Gear pump displacement: detailed overview
Applications of external gear pumps
Gear pumps are widely used in hydraulic power packs, lubrication systems and mobile machinery. Their compact design, simple construction and predictable displacement make them ideal whenever a fixed flow is required from a rotating shaft over long operating periods. They remain dependable even in demanding industrial environments and harsh conditions.
Influence of diameters on displacement
The displacement per revolution depends primarily on the volume between the gear tooth tips and roots. For a given outside diameter, increasing the difference between outer and inner diameters increases the annular area and therefore raises the volumetric output of the pump in every application. Small dimensional changes can significantly influence available hydraulic power.
Effect of gear width on output
Gear width also plays a critical role. Wider gears provide more volume per revolution because the hollow cylindrical region extends further along the shaft. However, very wide gears may increase bearing loads and can make it harder to control internal leakage paths and maintain acceptable efficiency. Designers must balance output, durability and efficiency.

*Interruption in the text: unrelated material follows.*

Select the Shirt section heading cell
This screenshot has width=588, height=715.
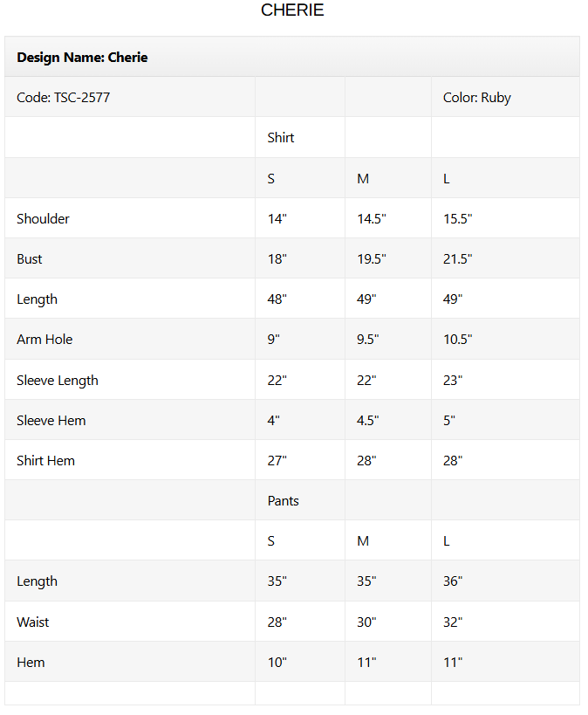click(x=281, y=138)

Role of rotational speed in flow
Rotational speed determines how many times each revolution’s volume is delivered every minute. Higher speed increases theoretical flow rate linearly, but mechanical limits, noise, cavitation and suction conditions constrain the maximum safe operating speed for any specific hydraulic circuit or pump installation. Always respect manufacturer speed limits and recommended operating ranges.

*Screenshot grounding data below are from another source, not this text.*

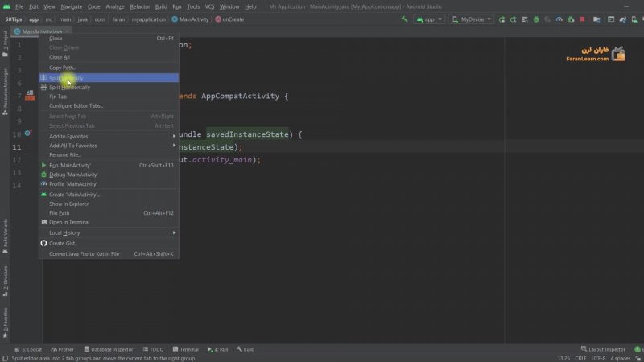The width and height of the screenshot is (644, 362).
Task: Click the MainActivity breadcrumb in navigation bar
Action: [x=193, y=19]
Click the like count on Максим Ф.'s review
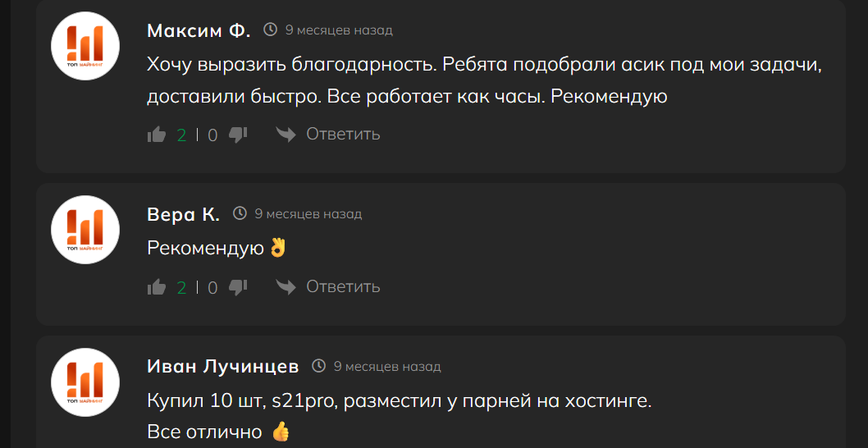 pyautogui.click(x=181, y=135)
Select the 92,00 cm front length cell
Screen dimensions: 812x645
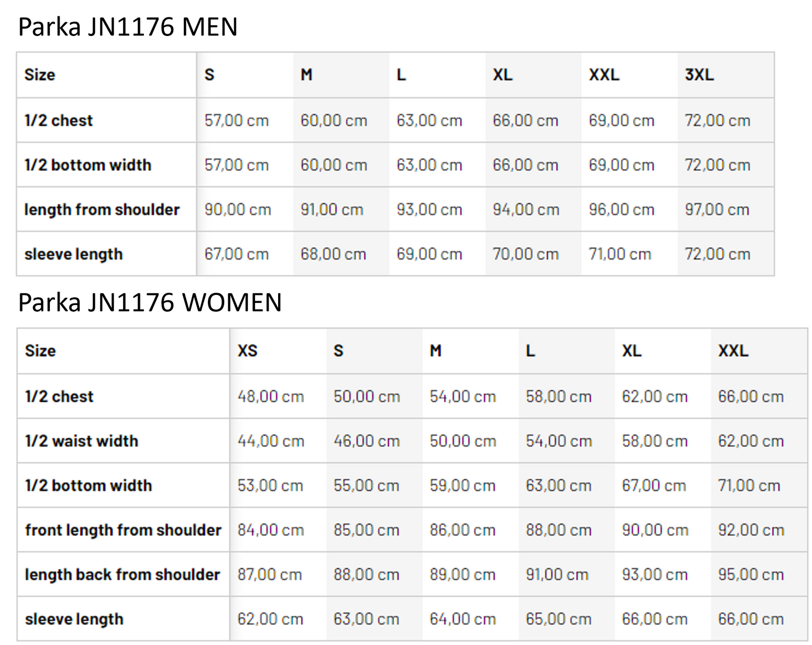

Understanding volumetric efficiency
Volumetric efficiency compares the actual delivered flow to the theoretical value predicted from geometry and speed. Leakage across gear tips, side clearances and end plates reduces the effective flow, especially at high pressures, low viscosities, elevated temperatures or with worn hydraulic components and housings. Good filtration and correct viscosity help preserve efficiency.
Using the calculator in design work
Using the gear pump displacement calculator, designers can estimate flow at different speeds and evaluate how efficiency changes with measured test bench data. This helps in selecting compatible valves, actuators, reservoir sizes and cooling capacity for industrial, agricultural, marine and mobile hydraulic systems. Documented calculations also support safety reviews and audits.
Benefits for documentation and collaboration
The tool also supports both metric and imperial length units, simplifying work with international design drawings. By combining rigorous geometric formulas with flexible input options, it provides a transparent method for understanding pump performance and documenting calculation assumptions for maintenance, upgrades and future reference. Results can be shared easily with project stakeholders. This improves communication between mechanical designers, hydraulic specialists, maintenance teams and quality assurance personnel throughout the project.
Frequently asked questions
What is gear pump displacement?
Gear pump displacement is the theoretical volume of fluid moved during one shaft revolution. It depends on the gear outside diameter, root diameter and gear width. Knowing displacement helps predict flow rate at different speeds and compare different pump sizes during hydraulic system design.
Why do I need volumetric efficiency?
Volumetric efficiency shows how closely the real delivered flow matches the ideal theoretical flow. Internal leakage, clearances, wear and operating pressure reduce efficiency. Using volumetric efficiency helps account for these losses when sizing pumps, motors, actuators and other hydraulic components in practical installations.
Can I mix metric and imperial dimensions?
No. All length dimensions used in a single calculation should share the same unit system. The calculator lets you choose millimetres, centimetres, metres or inches. Mixing units in one calculation would distort the geometry and produce incorrect displacement and flow results.
How accurate is this displacement calculation?
The calculation is accurate when the entered dimensions truly represent the gear tooth tip diameter, root diameter and face width. However, manufacturing tolerances, internal clearances and wear mean real pumps may deviate slightly. Always validate critical designs against manufacturer data sheets and laboratory test results.
What happens if I increase pump speed?
Increasing pump speed raises theoretical flow rate in direct proportion to rotational speed. However, higher speed can increase noise, cavitation risk, shaft loading and heat generation. Always check manufacturer limits and ensure suction conditions, reservoir design and filtration can support the increased operating speed safely.
Can this tool replace manufacturer information?
No. The calculator is a powerful engineering aid for estimation, comparison and education, but it does not replace certified manufacturer data. Always compare results with official performance curves, technical catalogues and safety guidelines before final pump selection, especially in critical or regulated hydraulic applications.